Mei Matsunami

Personal information
- Born: 20 November 2003 (age 22) Gifu Prefecture, Japan
- Height: 154 cm (5 ft 1 in)
- Weight: 52 kg (115 lb)

Sport
- Sport: Field hockey
- Position: Midfield
- Club: Crowning Glories

National team
- Years: Team / Caps / Goals
- 2023–: Japan U–21 / 16 / (5)
- 2024–: Japan / 0 / (0)

Medal record
Women's field hockey
Representing Japan
Junior Asian Cup
| Bronze medal – third place | 2023 Kakamigahara |  |

= Mei Matsunami =

Japanese field hockey player

Mei Matsunami (松波 芽依,
born 20 November 2003) is a field hockey player from Japan.

==Personal life==
Mei Matsunami was born on 20 November 2003, in the Gifu Prefecture.

==Career==
===Domestic league===
In the Japanese national league, Matsunami represents the Crowning Glories.

===Under–21===
Matsunami made her junior international debut in 2023. She made her first appearances for the Japanese U–21 team during a test series against Australia in the Gold Coast.

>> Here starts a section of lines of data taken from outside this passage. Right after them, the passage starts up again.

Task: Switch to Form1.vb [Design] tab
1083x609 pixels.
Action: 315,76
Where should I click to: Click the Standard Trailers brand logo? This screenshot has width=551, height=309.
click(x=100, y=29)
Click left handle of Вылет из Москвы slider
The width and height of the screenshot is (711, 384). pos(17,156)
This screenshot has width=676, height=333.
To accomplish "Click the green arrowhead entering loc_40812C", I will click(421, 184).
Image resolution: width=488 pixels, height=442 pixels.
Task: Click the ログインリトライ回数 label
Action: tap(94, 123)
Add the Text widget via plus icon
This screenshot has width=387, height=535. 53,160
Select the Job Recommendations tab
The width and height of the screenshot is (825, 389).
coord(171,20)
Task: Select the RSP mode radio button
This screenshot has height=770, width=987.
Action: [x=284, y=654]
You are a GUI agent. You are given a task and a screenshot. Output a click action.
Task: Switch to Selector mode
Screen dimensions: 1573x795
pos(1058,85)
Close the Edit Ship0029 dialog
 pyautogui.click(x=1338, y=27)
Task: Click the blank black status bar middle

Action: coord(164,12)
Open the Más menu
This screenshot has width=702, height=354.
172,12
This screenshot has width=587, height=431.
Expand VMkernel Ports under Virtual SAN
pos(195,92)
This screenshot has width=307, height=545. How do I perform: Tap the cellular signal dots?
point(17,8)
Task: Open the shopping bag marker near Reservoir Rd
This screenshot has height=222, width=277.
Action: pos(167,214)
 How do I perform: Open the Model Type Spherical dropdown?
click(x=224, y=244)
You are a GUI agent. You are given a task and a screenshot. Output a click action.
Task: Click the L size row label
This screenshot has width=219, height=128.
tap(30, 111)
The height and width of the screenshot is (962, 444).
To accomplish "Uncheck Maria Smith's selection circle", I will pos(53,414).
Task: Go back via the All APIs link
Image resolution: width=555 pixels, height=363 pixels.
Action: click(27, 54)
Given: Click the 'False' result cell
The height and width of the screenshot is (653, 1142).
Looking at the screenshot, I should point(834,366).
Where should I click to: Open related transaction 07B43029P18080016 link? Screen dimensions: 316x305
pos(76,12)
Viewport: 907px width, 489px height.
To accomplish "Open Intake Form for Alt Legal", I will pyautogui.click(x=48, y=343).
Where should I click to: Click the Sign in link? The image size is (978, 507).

She went on to represent Japan again at the Junior Asian Cup in Kakamigahara, winning a bronze medal. To close out 2023, Matsunami represented Japan again at the FIH Junior World Cup in Santiago, concluding the tournament with a seventh-place finish.

===Cherry Blossoms===
In 2024, Matsunami was named in the senior national team for the first time. She will make her international debut at the Asian Champions Trophy in Rajgir.